* **Extracted information**:

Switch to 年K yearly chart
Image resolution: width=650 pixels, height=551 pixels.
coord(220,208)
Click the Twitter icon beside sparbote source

* * *

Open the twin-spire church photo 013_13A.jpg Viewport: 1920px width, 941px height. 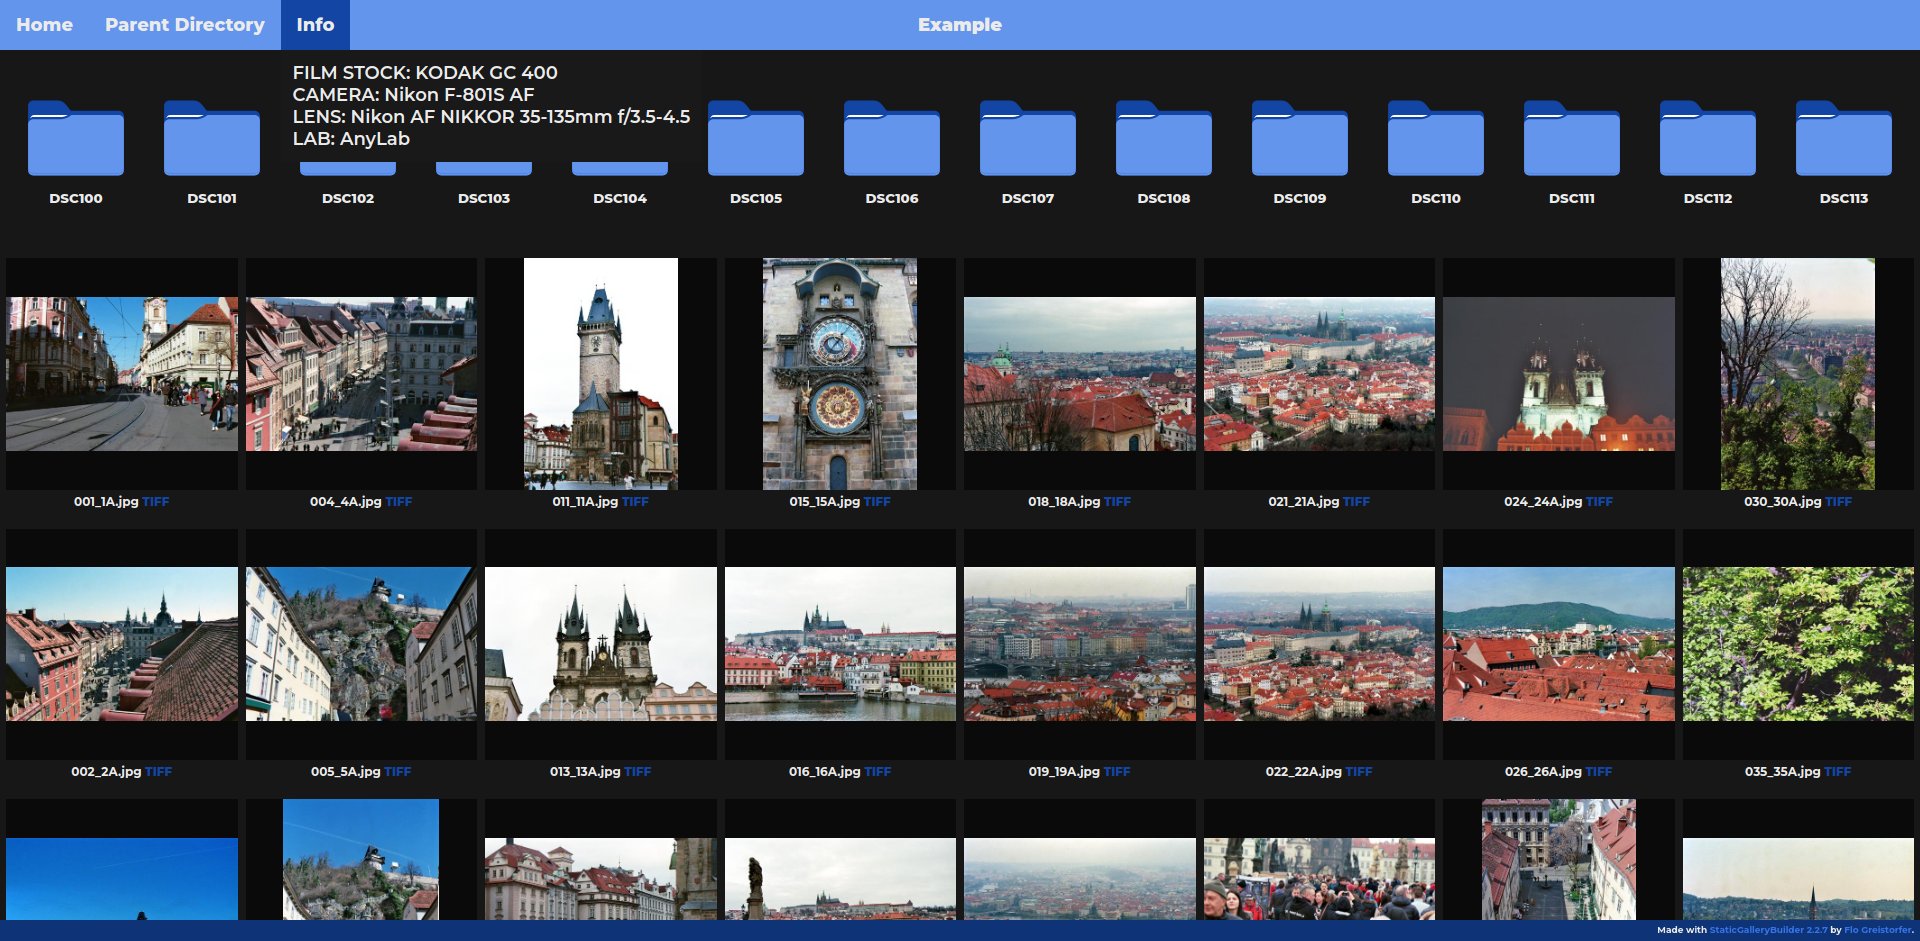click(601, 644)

--

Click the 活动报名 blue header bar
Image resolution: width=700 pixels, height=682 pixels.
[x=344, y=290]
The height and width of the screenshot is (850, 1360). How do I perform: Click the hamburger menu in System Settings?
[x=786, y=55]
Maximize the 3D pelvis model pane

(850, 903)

* **Directions for this task**:
Output the lines above between the one holding "Image resolution: width=650" and the one holding "Click the Twitter icon beside sparbote source", inclusive, with nothing before or after them.

* **Exercise result**:
Image resolution: width=650 pixels, height=551 pixels.
coord(220,208)
Click the Twitter icon beside sparbote source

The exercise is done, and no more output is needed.